» Your goal
For the records below, tally the lines that include the word "click" and report the number alone.
START Task data
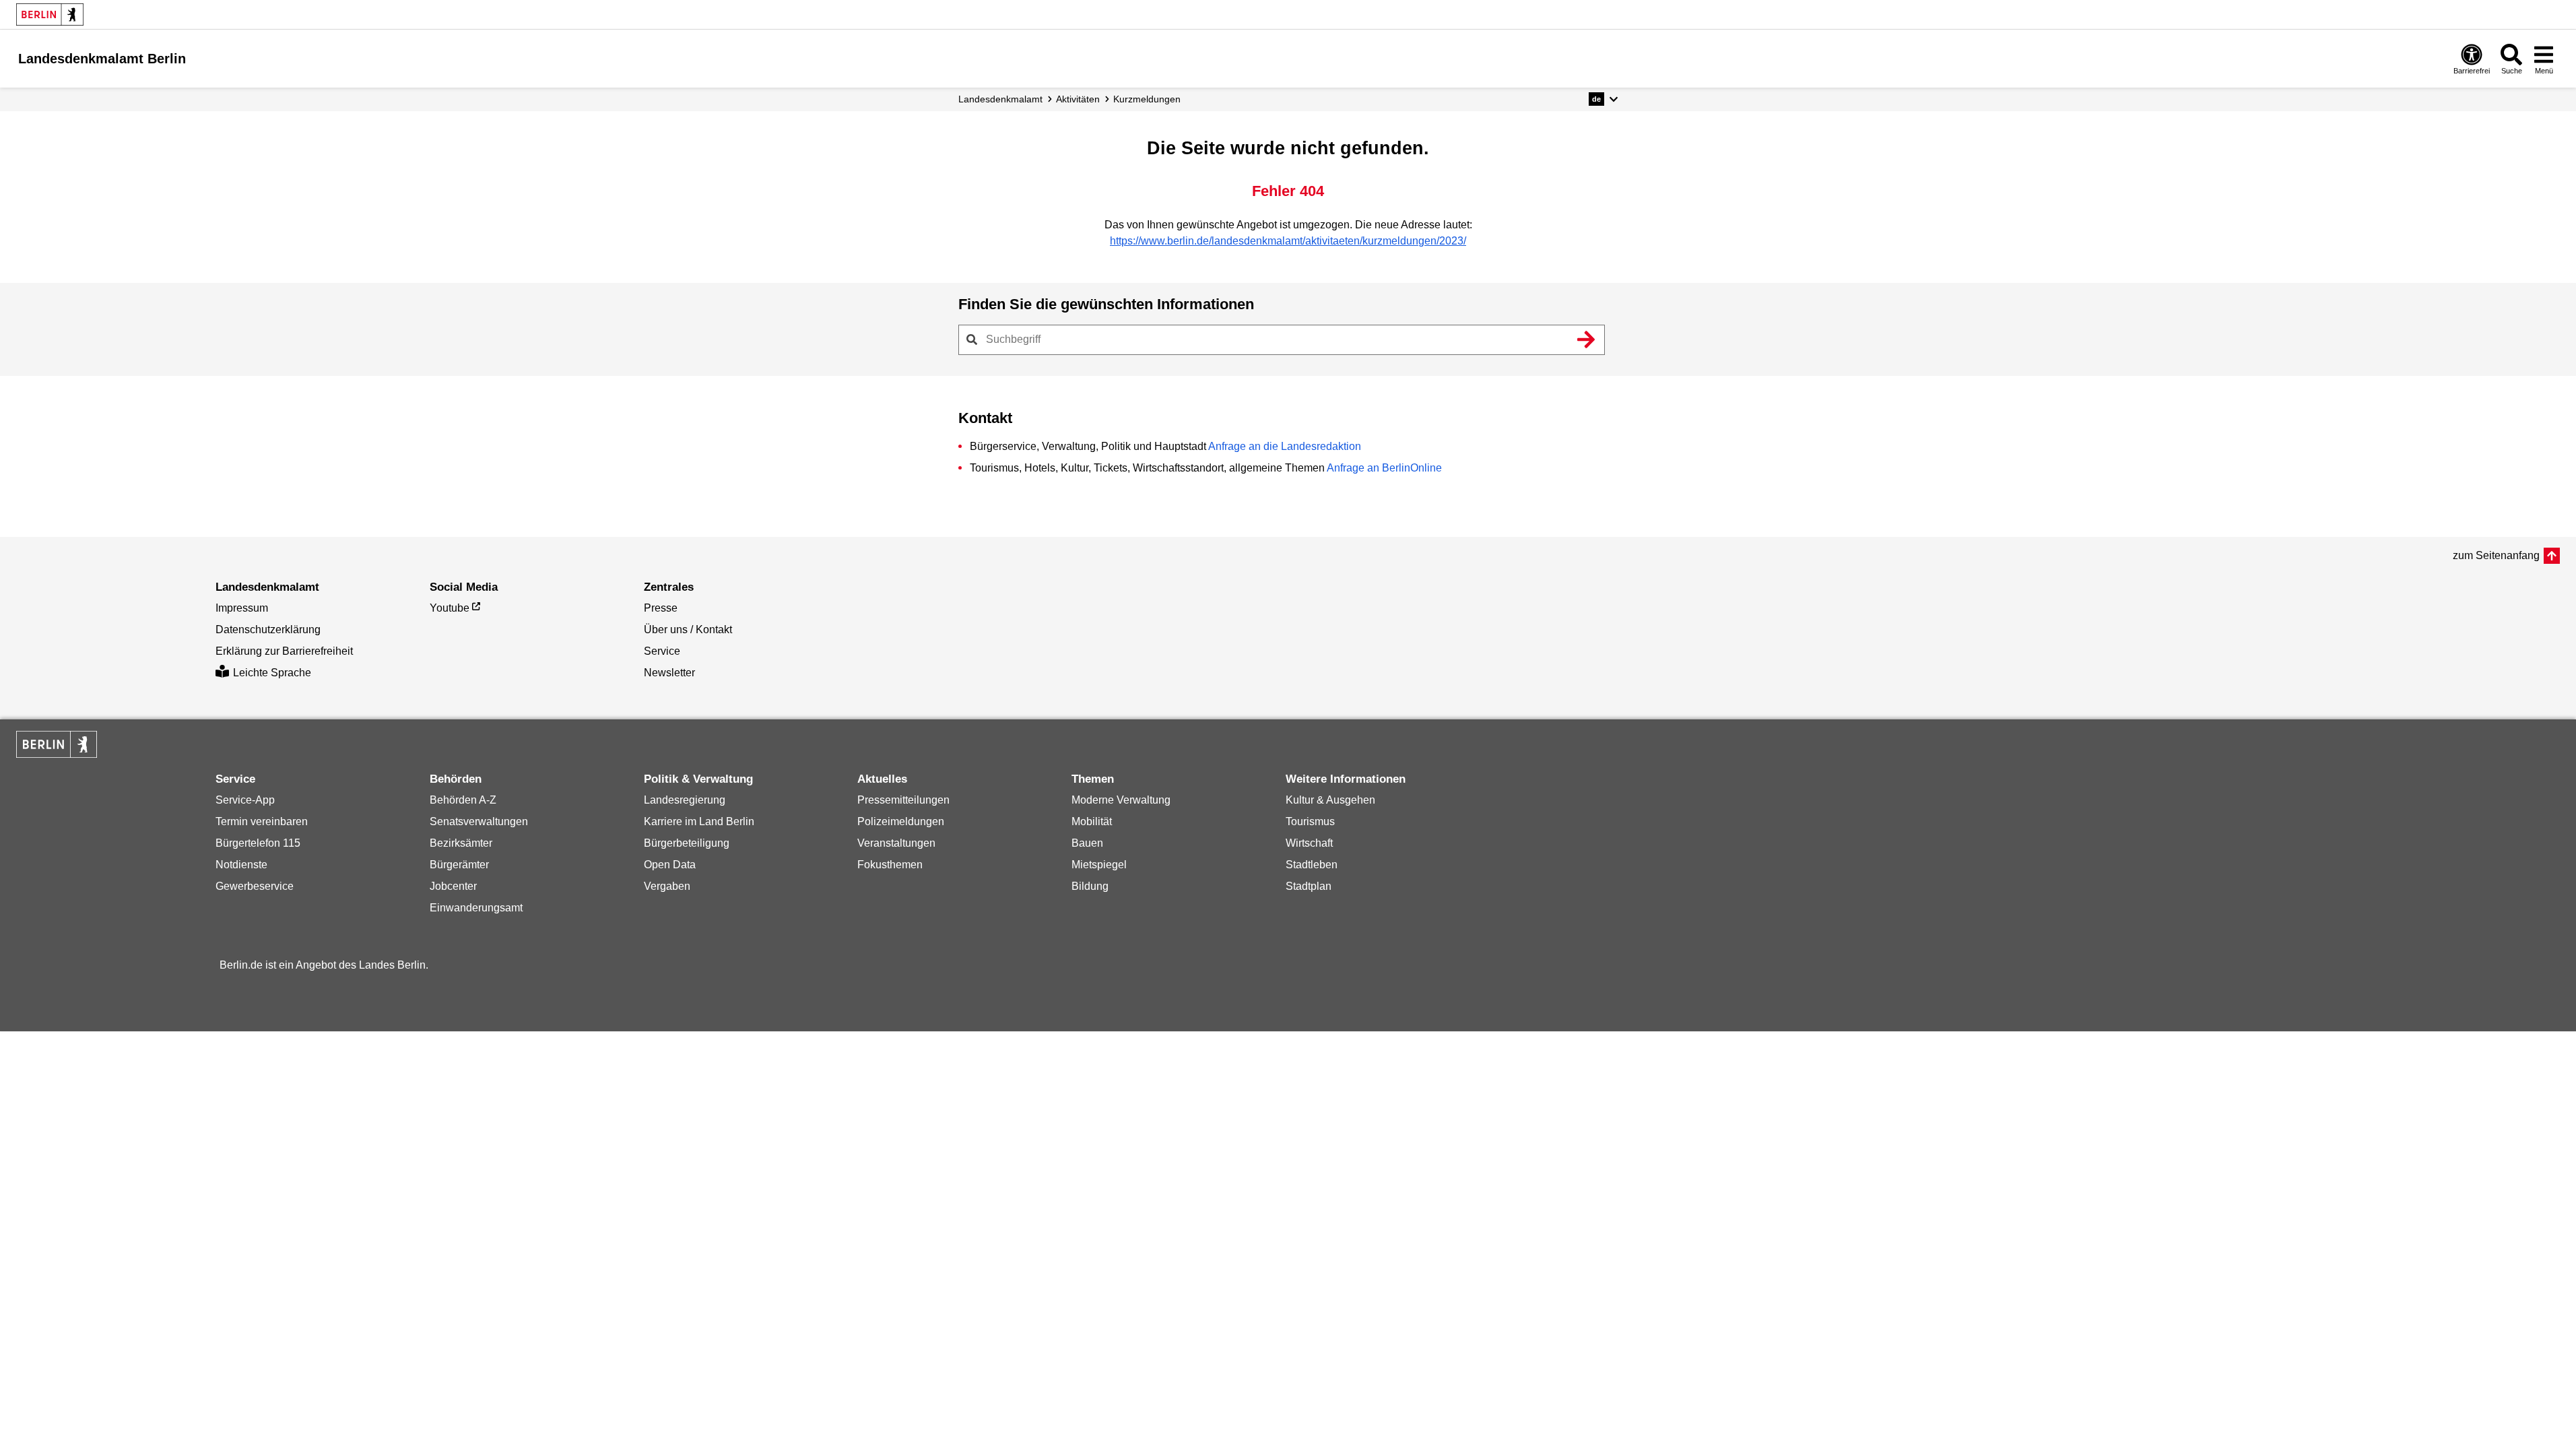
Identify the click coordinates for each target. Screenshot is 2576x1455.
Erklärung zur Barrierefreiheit (284, 651)
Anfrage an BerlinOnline (1384, 468)
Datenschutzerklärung (268, 629)
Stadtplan (1308, 886)
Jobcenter (453, 886)
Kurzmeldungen (1147, 99)
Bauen (1087, 843)
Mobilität (1091, 821)
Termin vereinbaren (262, 821)
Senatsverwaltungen (479, 821)
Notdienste (241, 864)
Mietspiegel (1099, 864)
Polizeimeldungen (900, 821)
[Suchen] (1586, 339)
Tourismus (1310, 821)
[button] (1603, 99)
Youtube (449, 608)
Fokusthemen (890, 864)
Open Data (670, 864)
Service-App (245, 800)
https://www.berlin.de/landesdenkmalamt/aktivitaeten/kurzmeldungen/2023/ (1288, 241)
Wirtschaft (1309, 843)
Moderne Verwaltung (1120, 800)
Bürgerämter (459, 864)
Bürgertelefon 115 (258, 843)
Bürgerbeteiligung (686, 843)
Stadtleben (1311, 864)
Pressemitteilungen (903, 800)
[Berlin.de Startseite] (50, 14)
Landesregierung (684, 800)
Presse (661, 608)
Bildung (1090, 886)
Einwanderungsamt (476, 907)
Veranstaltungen (896, 843)
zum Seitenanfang (2496, 555)
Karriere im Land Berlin (699, 821)
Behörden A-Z (463, 800)
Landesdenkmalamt (1000, 99)
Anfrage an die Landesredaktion (1284, 446)
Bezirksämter (461, 843)
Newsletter (669, 672)
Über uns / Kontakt (688, 629)
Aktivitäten (1078, 99)
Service (662, 651)
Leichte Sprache (272, 672)
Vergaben (667, 886)
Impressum (242, 608)
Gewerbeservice (255, 886)
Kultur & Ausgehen (1330, 800)
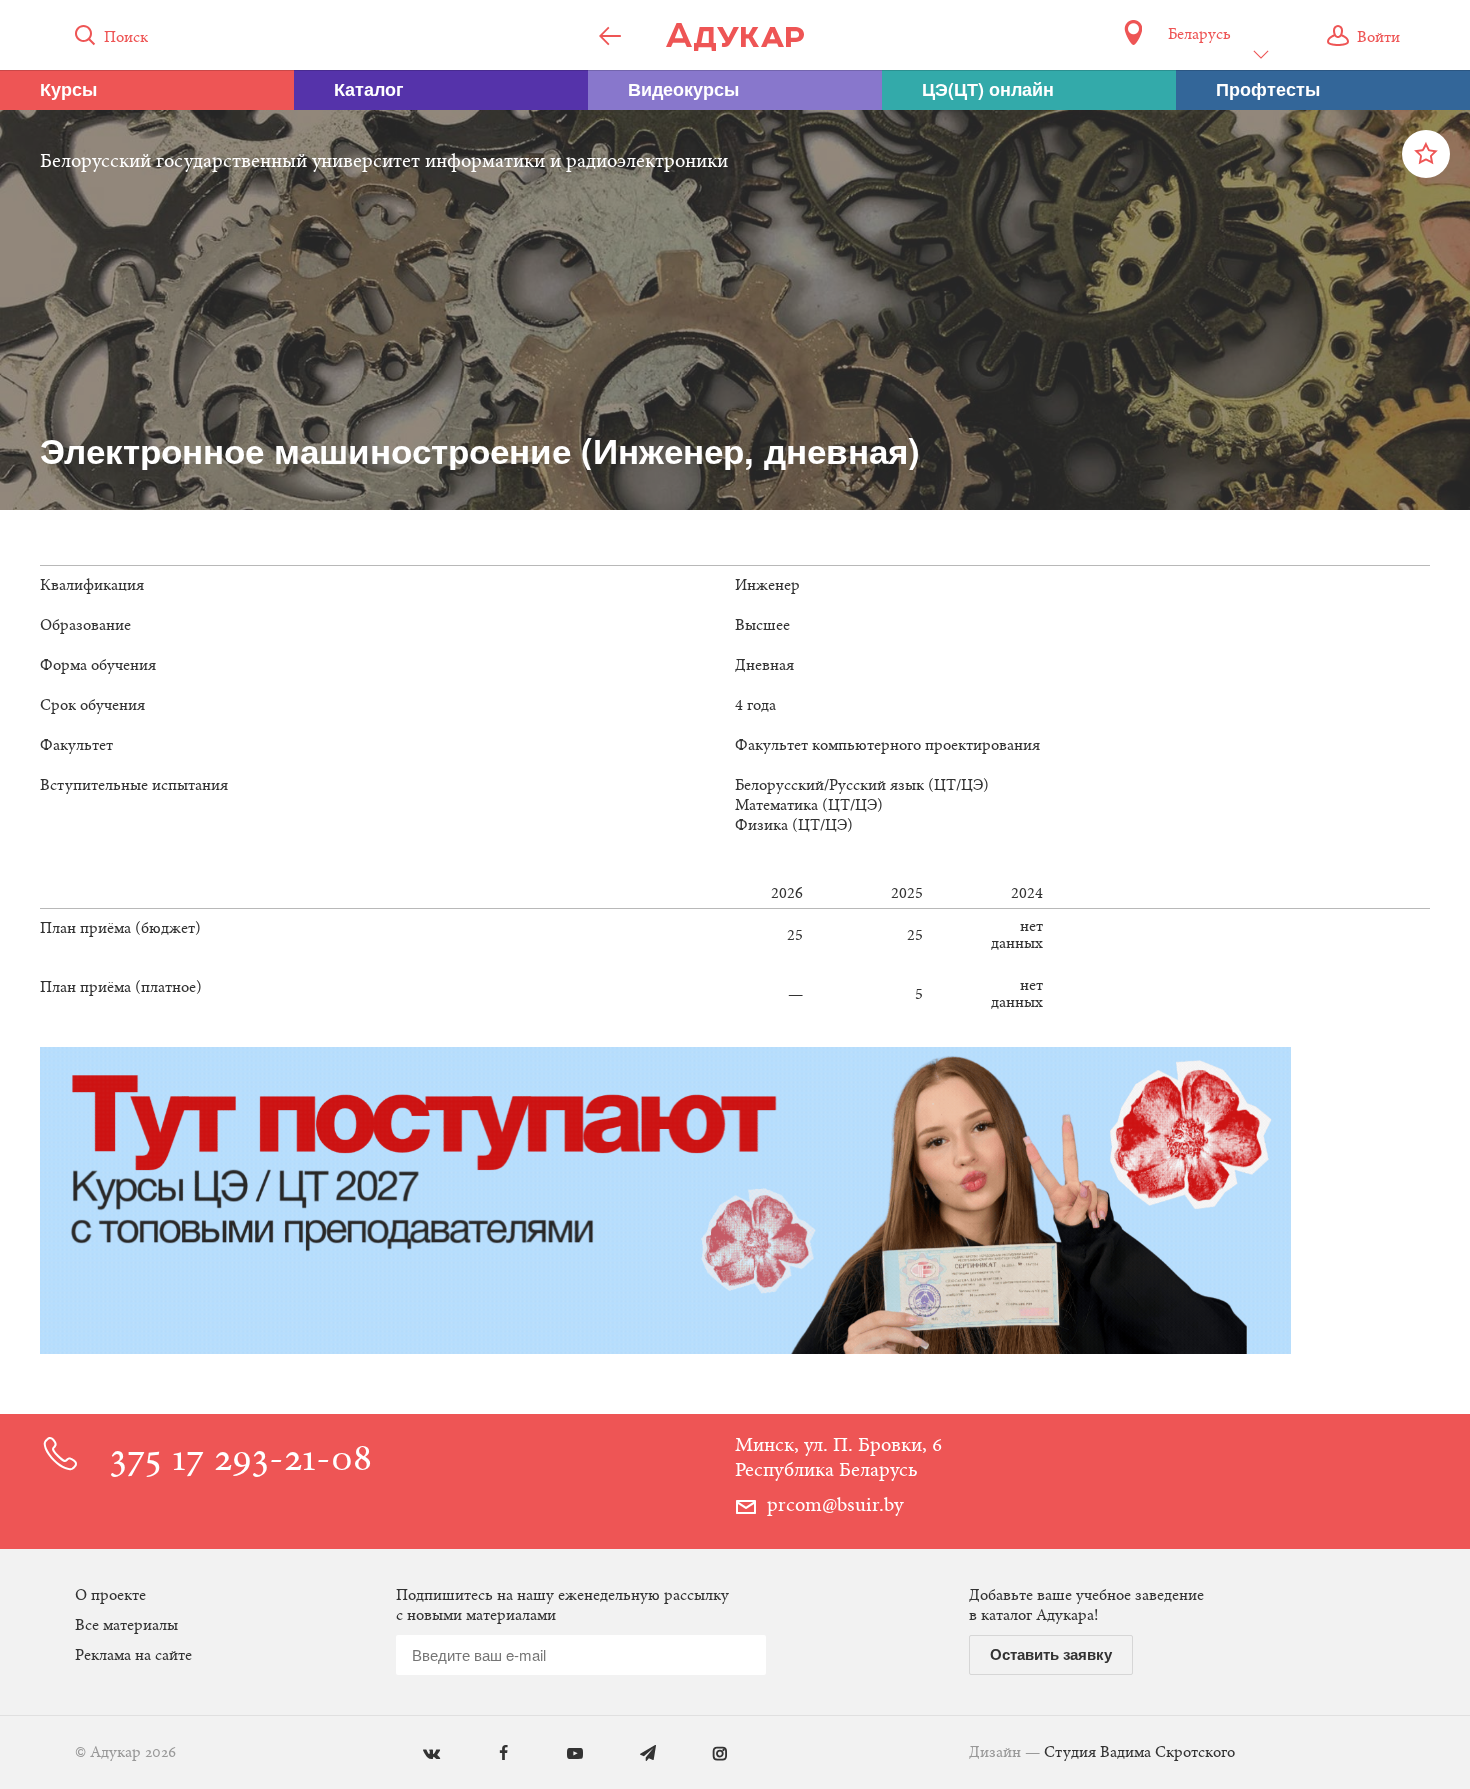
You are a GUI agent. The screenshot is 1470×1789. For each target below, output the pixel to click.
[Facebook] (488, 1754)
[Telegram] (633, 1754)
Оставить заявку (1051, 1654)
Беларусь (1199, 35)
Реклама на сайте (133, 1656)
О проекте (110, 1596)
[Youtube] (560, 1754)
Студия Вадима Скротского (1139, 1753)
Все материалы (126, 1626)
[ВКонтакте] (416, 1754)
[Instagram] (705, 1754)
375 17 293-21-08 (241, 1461)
END Task data
» Problem solution
2